Wednesday, February 19, 2014

The New Bankers

Here is a great New York Times article on Blackstone's GSO debt financing unit (the same GSO that manages the Franklin Square non-traded BDCs) and its investments in Ireland.  The story is a fascinating read.  The recent financial crisis was, in my opinion, the most significant financial event since the Great Depression, and I believe we still haven't seen all its ramifications.  (And, more importantly, we have not learned the hard lessons the crisis was screaming at us.)

The rise of firms like Blackstone, which neatly stepped into the financial crisis' banking void, is real.  The article ends on an ominous note:
And the type of shadow banking that most concerns regulators — short-term borrowing involving broker dealers, hedge funds and money market funds — does not apply to Blackstone.

But, there is no doubt that its fast-growing credit business is breaking new financial ground.

“If the fund in question knows right up front what the risks are and its exposure is quasi-equity in nature that can be beneficial,” said Adair Turner, formerly Britain’s top financial regulator and co-chairman of a comprehensive study of the shadow banking industry.

“But we also know that the financial industry is forever innovating and when it does it tends to put more leverage in the system so we have to watch this very carefully.”
With firms like Blackstone, which has $265 billion to invest, the new bankers are a major force in business.

Tuesday, February 18, 2014

Go Global

My Bloomberg app on my iPhone does not update its industry articles as fast as Bloomberg's website.  I read this article on Blackstone's view on real estate opportunities on my iPhone last night.  The article originally appeared last Thursday.  Anyway, I guess I'm glad the app is slow because I missed the story when it was first published.

Blackstone is looking at the dislocation in emerging markets as an opportunity.  Of more interest to me is Blackstone's opinion on Europe:
While Europe’s economic crisis has eased, the shrinkage of loans and other assets that regulators are pressing banks to undertake will “be taking some oxygen” out of the region’s economies.
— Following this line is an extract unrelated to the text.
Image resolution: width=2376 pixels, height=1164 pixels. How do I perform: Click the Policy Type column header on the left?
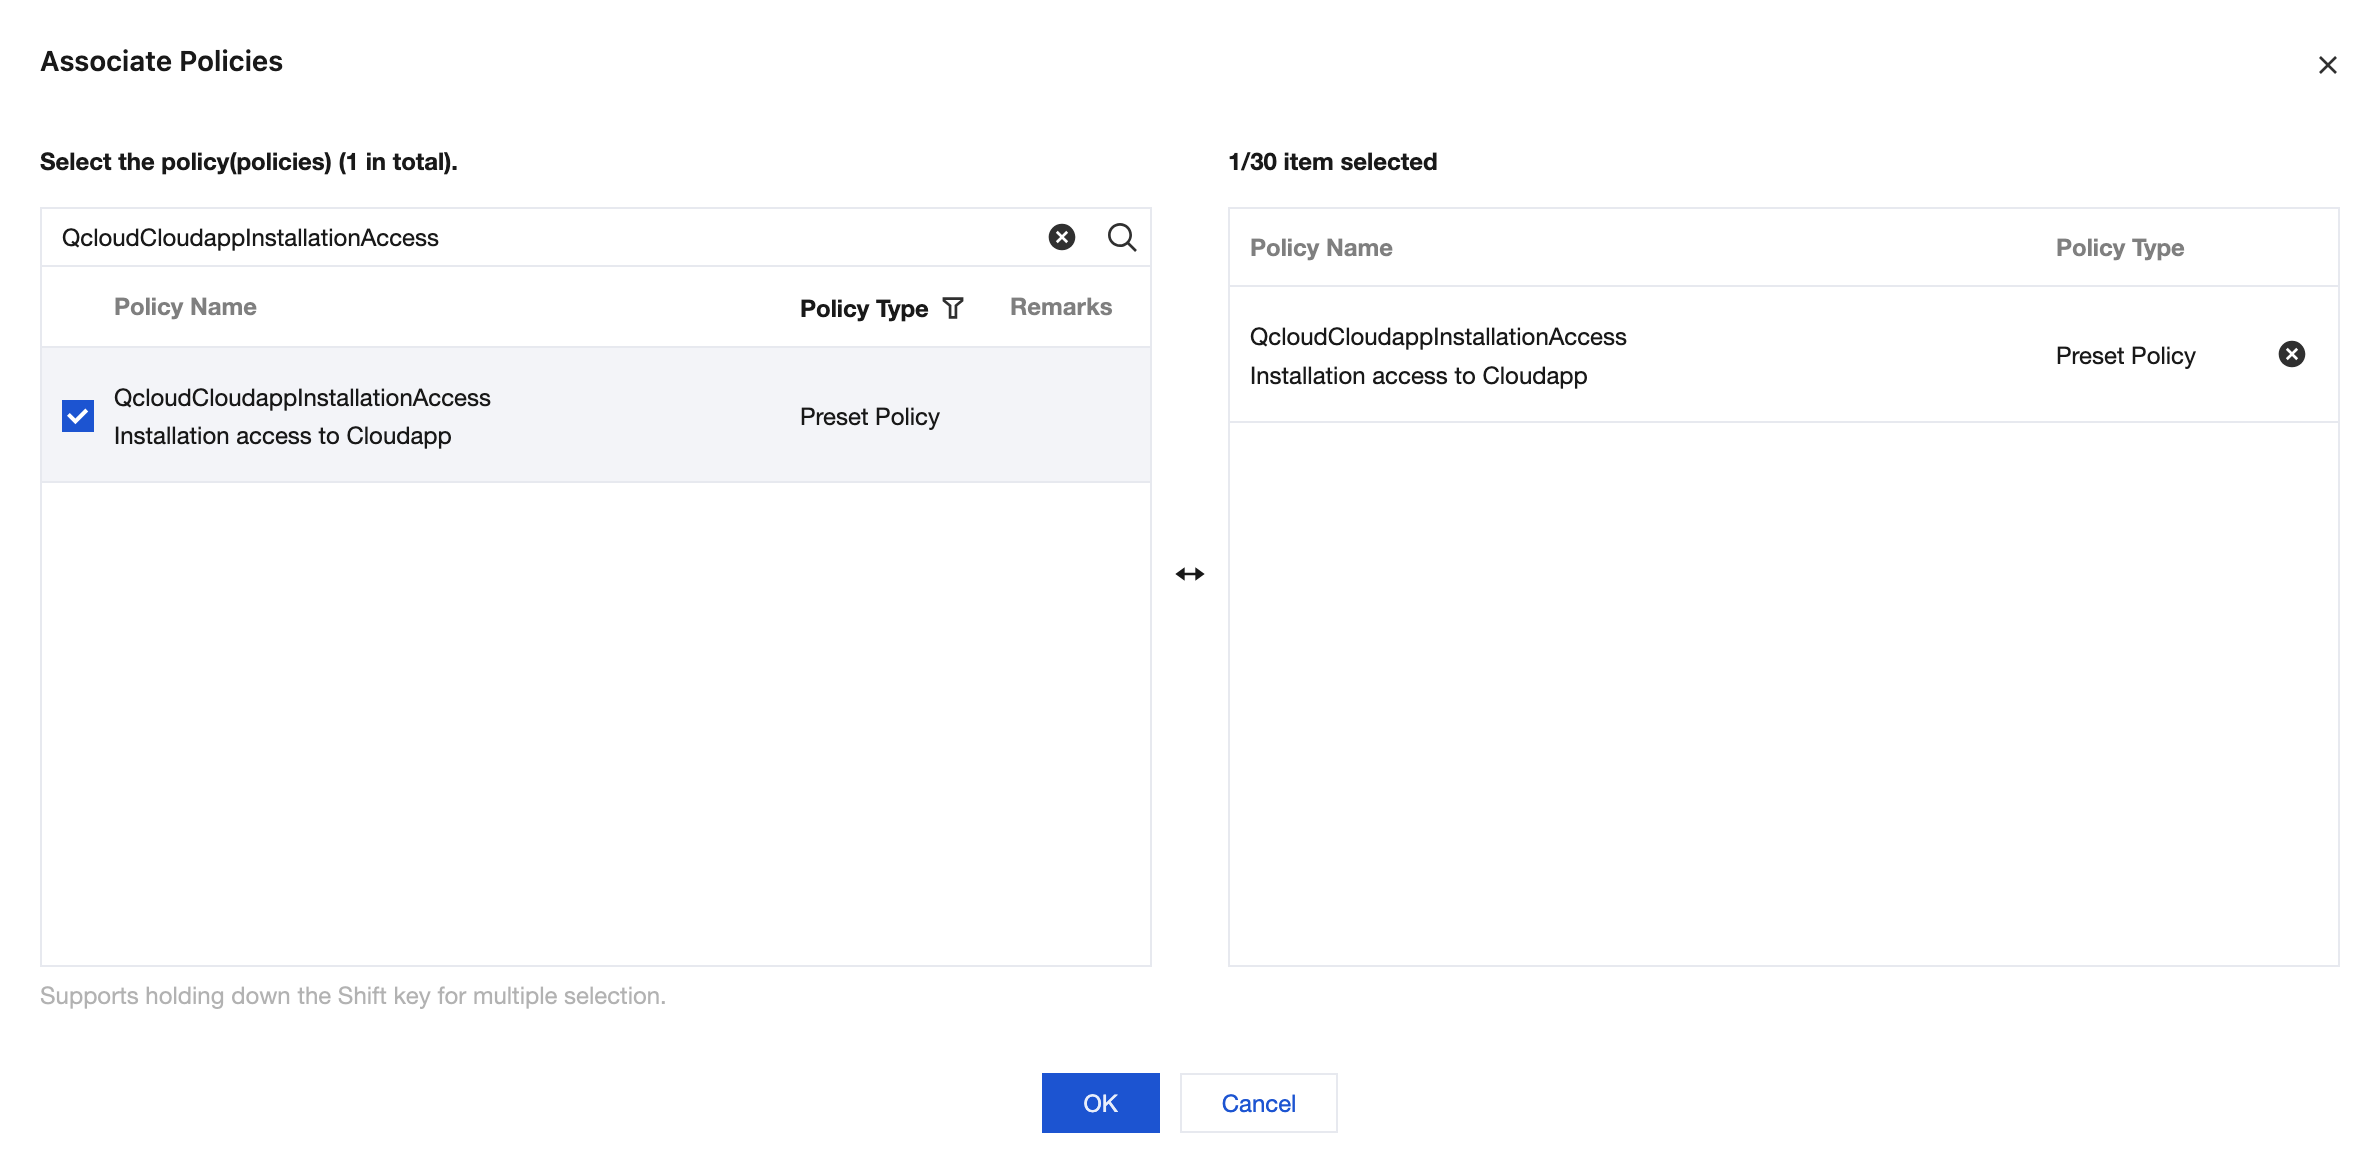point(863,308)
Blackstone is forecasting “very slow growth,” (Jonathan) Gray said. (Mr. Gray is Blackstone's global head of real estate.)

For real estate investors, Gray expects forced sales by European banks to continue for several more years, fostering opportunity. Blackstone is seeking distressed warehouses, hotels and office buildings throughout the region, he said.

“When people are forced to sell, the pricing tends to be better,” he said. “In Europe, it’s not a growth story. It’s a distress story.”
Blackstone also sees "great strength" in the US housing market as construction still trails pre-recession levels.  Finally, Blackstone sees "good signs" in the US lodging market.  The "good signs" is somewhat substantiated by this Calculated Risk blog post that Las Vegas Convention traffic is 18% below pre-recession levels, telling me that one important demand component is still recovering.

Of course the global head of real estate, responsible for an $80 billion portfolio, is going to be optimistic, but it's still interesting to read where one of the largest real estate investors in the world sees opportunities.


Work has intercepted blogging, but I expect more regular posts soon.   In the mean time, I've been at a loss for a pithy analysis of Kite Realty's $1.2 billion acquisition of the non-traded REIT Inland Diversified, other than it's hard to believe this deal would not have happened without American Realty Capital's and Cole's successful liquidity in several of their REITs.  Combine this with the sour aftertaste from Inland's last listing, Retail Properties of America, and any price above the $10.00 per share offer price paid by investors is a win for Inland, and for Inland Diversified shareholders who'll get fully liquidity when the merger closes.